Eppure, a ben vedere, a tale fattispecie deve trovare applicazione il II comma dello stesso articolo 29, che prevede un’ipotesi di esonero da responsabilità penale per il direttore dei lavori il quale non rischia una condanna per concorso in ipotesi delittuosa qualora abbia contestato agli altri soggetti la violazione delle prescrizioni del permesso di costruire, fornendo dunque al dirigente o responsabile del competente ufficio comunale contemporanea e motivata comunicazione della violazione stessa.
Lo stesso comma dispone altresì che, nei casi di totale difformità o di variazione essenziale rispetto al permesso di costruire, come nel caso di specie, il direttore dei lavori deve inoltre, contestualmente alla comunicazione resa al dirigente, rinunziare all'incarico.
La rinunzia, e dunque l’esercizio di una pronta azione di recesso dall’incarico assunto, si può asserire rappresenti, ai sensi del capoverso dell’art. 29, una “valvola di sicurezza” e una sicura scriminante per il professionista, il quale invece sarà ritenuto penalmente responsabile solo ove avrà materialmente concorso alla perpetrazione del reato in oggetto, e non anche per il sol fatto di rivestire formalmente la carica suddetta.
A tal riguardo, sottolinea la Suprema Corte come il professionista possa essere esente da penale responsabilità “sempre che il recesso dalla direzione dei lavori sia stato tempestivo, ossia sia intervenuto non appena l’illecito edilizio si sia evidenziato in modo obiettivo, ovvero non appena lo stesso abbia avuto conoscenza che le direttive impartite erano disattese o violate” (cfr. ex multis, Cass.
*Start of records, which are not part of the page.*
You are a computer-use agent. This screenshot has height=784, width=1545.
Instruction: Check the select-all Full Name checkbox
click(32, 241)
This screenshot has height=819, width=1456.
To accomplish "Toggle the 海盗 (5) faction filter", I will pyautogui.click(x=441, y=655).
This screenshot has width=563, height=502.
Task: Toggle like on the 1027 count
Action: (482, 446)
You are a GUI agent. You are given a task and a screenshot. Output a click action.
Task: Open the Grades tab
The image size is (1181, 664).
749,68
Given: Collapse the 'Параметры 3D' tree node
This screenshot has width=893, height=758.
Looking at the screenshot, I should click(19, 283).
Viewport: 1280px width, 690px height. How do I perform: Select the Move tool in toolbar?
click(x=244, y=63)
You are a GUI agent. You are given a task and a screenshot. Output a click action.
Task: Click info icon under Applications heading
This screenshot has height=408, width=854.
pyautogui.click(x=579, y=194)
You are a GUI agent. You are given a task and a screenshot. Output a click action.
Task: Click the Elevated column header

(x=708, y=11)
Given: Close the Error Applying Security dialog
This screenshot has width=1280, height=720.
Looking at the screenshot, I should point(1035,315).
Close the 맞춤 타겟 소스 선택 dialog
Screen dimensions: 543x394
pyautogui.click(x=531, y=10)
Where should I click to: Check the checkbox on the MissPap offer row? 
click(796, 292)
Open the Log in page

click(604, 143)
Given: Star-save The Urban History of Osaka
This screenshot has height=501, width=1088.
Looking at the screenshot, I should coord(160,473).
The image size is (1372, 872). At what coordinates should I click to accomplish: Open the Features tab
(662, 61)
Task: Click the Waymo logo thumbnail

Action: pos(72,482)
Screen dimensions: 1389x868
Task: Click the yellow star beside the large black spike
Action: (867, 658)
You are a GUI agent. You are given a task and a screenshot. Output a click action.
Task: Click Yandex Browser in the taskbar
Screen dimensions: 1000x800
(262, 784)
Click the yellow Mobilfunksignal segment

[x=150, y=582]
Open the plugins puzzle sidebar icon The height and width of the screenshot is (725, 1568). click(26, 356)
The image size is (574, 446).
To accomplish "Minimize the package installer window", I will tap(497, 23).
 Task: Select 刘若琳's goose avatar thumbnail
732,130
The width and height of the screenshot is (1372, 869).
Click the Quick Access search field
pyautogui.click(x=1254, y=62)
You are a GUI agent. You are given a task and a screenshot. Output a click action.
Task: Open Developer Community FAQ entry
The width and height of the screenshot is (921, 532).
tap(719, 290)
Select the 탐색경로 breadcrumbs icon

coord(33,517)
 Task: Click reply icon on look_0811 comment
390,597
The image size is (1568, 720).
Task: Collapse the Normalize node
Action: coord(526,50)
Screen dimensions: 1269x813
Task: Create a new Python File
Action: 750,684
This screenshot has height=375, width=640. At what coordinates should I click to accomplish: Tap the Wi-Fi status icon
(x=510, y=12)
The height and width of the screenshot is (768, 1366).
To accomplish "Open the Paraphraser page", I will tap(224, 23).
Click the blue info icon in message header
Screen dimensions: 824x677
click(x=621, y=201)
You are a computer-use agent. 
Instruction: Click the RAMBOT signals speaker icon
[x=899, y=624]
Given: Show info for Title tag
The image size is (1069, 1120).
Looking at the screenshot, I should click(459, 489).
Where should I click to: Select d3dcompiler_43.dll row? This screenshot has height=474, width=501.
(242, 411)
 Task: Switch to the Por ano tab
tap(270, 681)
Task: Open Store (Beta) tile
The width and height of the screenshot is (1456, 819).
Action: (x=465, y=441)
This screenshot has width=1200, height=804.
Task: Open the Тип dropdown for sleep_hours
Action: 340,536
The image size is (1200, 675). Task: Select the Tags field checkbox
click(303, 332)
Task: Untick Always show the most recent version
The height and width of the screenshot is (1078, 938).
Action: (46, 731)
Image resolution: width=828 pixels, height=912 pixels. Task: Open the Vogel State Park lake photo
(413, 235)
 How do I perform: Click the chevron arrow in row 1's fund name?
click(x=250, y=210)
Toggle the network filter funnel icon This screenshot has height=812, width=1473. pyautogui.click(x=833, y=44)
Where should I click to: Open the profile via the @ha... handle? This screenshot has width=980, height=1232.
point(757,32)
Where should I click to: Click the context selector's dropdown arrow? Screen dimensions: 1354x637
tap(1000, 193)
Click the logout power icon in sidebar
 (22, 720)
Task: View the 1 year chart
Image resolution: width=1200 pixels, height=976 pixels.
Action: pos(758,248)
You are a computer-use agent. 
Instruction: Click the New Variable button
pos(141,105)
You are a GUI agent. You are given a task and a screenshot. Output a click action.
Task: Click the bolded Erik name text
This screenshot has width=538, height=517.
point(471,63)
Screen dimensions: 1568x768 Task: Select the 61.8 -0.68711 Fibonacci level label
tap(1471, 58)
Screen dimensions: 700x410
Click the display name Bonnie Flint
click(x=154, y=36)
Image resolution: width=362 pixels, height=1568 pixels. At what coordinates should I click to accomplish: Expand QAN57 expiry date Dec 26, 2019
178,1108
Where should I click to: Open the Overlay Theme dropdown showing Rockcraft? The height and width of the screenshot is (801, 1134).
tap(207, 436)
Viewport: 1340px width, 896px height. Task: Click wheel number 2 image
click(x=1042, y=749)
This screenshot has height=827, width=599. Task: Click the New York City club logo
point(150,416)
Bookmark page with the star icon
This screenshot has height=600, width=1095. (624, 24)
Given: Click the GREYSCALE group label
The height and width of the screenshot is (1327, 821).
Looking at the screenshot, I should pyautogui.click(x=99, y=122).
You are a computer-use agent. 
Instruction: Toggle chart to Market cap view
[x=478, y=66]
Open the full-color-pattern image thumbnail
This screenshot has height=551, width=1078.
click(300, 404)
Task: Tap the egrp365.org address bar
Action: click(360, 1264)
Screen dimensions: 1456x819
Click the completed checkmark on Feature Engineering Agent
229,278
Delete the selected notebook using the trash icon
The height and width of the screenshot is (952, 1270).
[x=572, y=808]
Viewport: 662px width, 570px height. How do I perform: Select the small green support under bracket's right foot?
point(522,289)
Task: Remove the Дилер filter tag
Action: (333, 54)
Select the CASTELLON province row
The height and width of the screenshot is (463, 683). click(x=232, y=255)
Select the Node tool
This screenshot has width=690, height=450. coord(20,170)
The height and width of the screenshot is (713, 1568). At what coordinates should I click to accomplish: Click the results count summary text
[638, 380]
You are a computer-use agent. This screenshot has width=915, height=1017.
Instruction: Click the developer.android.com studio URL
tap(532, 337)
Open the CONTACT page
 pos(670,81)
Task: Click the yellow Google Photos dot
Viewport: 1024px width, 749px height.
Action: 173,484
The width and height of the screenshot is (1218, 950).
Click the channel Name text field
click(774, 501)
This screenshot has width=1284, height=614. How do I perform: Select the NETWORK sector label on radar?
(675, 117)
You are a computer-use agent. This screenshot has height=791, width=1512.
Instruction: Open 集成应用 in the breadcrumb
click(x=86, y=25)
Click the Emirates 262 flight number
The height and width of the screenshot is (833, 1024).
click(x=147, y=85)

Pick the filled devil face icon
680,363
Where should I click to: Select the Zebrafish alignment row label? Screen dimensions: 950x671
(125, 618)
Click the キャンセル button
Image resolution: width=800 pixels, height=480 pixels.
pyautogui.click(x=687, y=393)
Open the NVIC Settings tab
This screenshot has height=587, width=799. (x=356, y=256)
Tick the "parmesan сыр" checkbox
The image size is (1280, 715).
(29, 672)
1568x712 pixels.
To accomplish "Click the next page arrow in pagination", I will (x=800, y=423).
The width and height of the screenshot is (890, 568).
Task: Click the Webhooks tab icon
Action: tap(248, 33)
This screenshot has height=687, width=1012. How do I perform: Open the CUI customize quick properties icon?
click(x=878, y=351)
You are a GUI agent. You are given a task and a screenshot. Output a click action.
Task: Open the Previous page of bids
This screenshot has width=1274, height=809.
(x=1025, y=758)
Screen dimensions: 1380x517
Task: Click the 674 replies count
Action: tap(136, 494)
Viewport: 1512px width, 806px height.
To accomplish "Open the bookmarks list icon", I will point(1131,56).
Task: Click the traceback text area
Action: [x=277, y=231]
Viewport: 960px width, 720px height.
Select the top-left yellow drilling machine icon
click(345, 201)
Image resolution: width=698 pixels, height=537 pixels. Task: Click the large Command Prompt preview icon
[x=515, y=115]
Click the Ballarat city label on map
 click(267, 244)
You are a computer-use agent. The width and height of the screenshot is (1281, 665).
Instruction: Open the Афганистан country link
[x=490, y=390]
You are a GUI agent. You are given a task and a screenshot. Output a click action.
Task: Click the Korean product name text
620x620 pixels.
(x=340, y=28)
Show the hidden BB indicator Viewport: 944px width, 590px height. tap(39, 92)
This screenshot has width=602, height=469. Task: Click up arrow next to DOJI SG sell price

Sez. III, 10/5/2005 n. 34376).
Si deve aggiungere come sia oramai principio consolidato in giurisprudenza quello secondo cui non possa riconoscersi alcuna efficacia liberatoria ad una “rinuncia comunicata mediante lettera diretta ai committenti, posto che tale atto è ontologicamente inidoneo a fornire la prova che vi sia stata reale rinuncia nella data indicata” (cfr. Cass., sez. III, 14 giugno 2007, n. 23129).
Sarà dunque indispensabile per il professionista ricorrere alla spedizione di una lettera raccomandata che faccia piena prova in relazione a data certa.
Dal complesso di norme e consolidati orientamenti giurisprudenziali emerge quindi un vero e proprio onere in capo a tale soggetto consistente in una sovraintendenza e supervisione che sia continua e ininterrotta sulle opere della cui esecuzione ha assunto la responsabilità tecnica e il conseguente obbligo di vigilanza sulle attività eseguite, in quanto egli, oltre ad essere il referente del committente per gli aspetti di carattere tecnico, assume anche la “funzione di garante nei confronti del Comune dell'osservanza e del rispetto dei contenuti dei titoli abilitativi all'esecuzione dei lavori" (cfr. anche Cassazione penale, Sez. III, sent. n. 14504 del 20.01.2009).